As second and third parameter, a valid username and password must be given.
This must be a registered cego database user.
use DBI; my $dbh = DBI->connect("dbi:Cego:tableset=TS1;hostname=geek;port=2200;protocol=xml", "lemke", "lemke") || die "Database connection not made: $DBI::errstr"; |
The connect method returns a valid database handle or in case of any connection establish error, stores a error message in the DBI variable $DBI::errstr
10.2 Executing statements immediately
After a connection has been established successful, any queries can be processes using the db handle. For immediate processing, the DBI do method can be called. The method expects any valid static sql query. Normally, the do-method is used for any object creation
$dbh->do("create table tab1 (id int, name string(20));"); |
10.3 Executing prepared statements
In a more sophisticated way to process sql queries, prepared statements are used. Prepared statements are sql statements, containaining placeholders which later are bind to appropriate values. First, the statement is declared using the prepare method.
my $sth = $dbh->prepare("insert into tab1 values ( ? , ? );"); |
Any placeholders are represented by the ? sign. Now they can be bind to values. The first argument of the bind_param method indicates, which placeholder in order should be treated.
$sth->bind_param(1, 55, SQL_INTEGER); $sth->bind_param(2, 'udo', SQL_VARCHAR ); |
After all placeholders are set up, the query can be executed
$sth->execute; |
10.4 Fetching data
In case of any select queries, after executing the query, the result data must be fetched. The DBI fetchrow_array provides a way to do this.

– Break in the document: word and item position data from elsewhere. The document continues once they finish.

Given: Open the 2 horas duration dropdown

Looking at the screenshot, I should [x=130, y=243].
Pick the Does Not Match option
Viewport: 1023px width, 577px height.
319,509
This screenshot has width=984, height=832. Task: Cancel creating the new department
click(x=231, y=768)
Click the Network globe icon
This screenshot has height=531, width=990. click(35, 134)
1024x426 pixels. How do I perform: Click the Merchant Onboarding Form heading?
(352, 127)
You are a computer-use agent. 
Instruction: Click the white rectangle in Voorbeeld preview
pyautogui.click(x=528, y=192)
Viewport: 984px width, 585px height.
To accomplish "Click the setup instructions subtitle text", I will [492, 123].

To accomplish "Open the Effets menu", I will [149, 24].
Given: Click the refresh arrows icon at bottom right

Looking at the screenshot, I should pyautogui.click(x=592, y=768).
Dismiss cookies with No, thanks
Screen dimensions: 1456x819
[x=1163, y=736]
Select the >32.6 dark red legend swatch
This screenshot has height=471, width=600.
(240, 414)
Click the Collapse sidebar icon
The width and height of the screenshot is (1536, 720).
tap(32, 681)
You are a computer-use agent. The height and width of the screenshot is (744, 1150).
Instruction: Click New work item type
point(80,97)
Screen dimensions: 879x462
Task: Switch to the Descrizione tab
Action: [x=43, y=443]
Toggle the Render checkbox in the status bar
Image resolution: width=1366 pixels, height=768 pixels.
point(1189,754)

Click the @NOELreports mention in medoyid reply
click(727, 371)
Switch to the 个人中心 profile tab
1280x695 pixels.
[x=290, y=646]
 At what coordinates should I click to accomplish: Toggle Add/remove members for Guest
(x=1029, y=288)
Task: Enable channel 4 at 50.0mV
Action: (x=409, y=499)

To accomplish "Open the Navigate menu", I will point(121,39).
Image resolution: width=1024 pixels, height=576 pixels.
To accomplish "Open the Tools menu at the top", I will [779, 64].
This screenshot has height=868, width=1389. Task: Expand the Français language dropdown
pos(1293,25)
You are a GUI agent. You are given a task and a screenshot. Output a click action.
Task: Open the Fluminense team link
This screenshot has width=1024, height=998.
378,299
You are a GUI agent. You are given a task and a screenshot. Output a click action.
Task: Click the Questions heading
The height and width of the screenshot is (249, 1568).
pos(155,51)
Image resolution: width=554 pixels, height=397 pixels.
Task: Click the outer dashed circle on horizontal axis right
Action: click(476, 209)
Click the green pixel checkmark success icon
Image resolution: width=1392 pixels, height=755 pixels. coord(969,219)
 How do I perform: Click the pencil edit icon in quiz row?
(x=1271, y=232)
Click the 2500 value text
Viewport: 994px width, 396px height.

my $sth = $dbh->prepare("select a, b from mytab;"); $sth->execute; print "Query will return $sth->{NUM_OF_FIELDS} fields\n"; print "Field names: @{ $sth->{NAME} }\n"; while (($a, $b) = $sth->fetchrow_array) { print "a=$a b=$b\n"; } |
The samples shown above give a small impression of how to use the DBD driver in a perl program. For a more detailed description of how to use DBI, please refer to the native DBI user documentation.